These tissue arrays were also stained with anti-ICAM-1 mAb for immunohistochemical (IHC) analysis (Figure 5c). Unlike the results of ISH, ICAM-1 was expressed heterogeneously in PCa tissues. Nevertheless, ICAM-1 was expressed at low (below 5% of positive area/total area) in almost 90% of normal specimens. Most importantly, we observed a significant negative correlation between the expression levels of ICAM-1 and miR-296-3p in PCa tissues, Spearman r=−0.4365, P=0.0055, n=39 (Figure 5d). This result suggests that miR-296-3p negatively regulates the expression of ICAM-1 in tissues.

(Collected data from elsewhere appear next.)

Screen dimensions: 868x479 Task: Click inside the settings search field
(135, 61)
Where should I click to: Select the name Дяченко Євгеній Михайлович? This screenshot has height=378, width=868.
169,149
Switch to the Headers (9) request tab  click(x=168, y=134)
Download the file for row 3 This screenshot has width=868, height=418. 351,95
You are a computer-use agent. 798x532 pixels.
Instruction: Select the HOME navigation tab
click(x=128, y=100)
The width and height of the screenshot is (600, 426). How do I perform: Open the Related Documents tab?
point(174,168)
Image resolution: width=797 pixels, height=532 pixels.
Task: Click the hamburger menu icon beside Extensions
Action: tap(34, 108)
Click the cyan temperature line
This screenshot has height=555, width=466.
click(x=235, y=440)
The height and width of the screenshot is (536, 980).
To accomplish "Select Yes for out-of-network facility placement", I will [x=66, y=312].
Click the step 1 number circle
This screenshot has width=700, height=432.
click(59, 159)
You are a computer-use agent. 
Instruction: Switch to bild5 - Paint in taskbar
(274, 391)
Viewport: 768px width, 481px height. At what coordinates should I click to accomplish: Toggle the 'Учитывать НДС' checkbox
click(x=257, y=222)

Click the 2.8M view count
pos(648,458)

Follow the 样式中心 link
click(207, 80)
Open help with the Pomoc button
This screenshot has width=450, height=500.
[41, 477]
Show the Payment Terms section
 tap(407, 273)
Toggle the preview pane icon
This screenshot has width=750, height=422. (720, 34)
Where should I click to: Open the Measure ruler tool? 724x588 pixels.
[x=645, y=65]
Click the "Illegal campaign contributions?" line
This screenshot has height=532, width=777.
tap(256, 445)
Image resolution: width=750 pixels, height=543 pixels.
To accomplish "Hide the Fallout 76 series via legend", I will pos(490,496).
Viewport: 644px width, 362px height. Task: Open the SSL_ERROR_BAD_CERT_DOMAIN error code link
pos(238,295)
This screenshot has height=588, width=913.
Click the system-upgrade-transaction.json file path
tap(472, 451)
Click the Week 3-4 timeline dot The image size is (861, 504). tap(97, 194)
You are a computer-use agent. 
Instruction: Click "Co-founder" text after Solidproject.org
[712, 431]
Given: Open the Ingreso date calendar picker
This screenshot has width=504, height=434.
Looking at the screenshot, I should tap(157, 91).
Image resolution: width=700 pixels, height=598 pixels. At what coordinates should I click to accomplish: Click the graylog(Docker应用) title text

MiR-296-3p increases tumour cell resistance to NK cell via downregulating the ICAM-1 expression
To verify whether LFA-1/ICAM-1 is essential for miR-296-3p in regulation of tumour cell resistance to NK cell, we performed the cytotoxicity assay following functional blockade of LFA-1 on NK cells by a specific anti-CD11αmAb, and observed the similar low NK cell cytotoxicities against four tumour cell lines P69-ctrl, P69-miR-296-3p, M12-ctrl and M12-anti-miR-296-3p, although ectopic expression of miR-296-3p in P69 reduced or knockdown of miR-296-3p in M12 increased the cytotoxic activities compared with those in the corresponding control cells when treated by normal IgG antibody (Figure 6a). This result suggests that miR-296-3p in regulation of tumour cell resistance to NK cell is mainly mediated by LFA-1/ICAM-1.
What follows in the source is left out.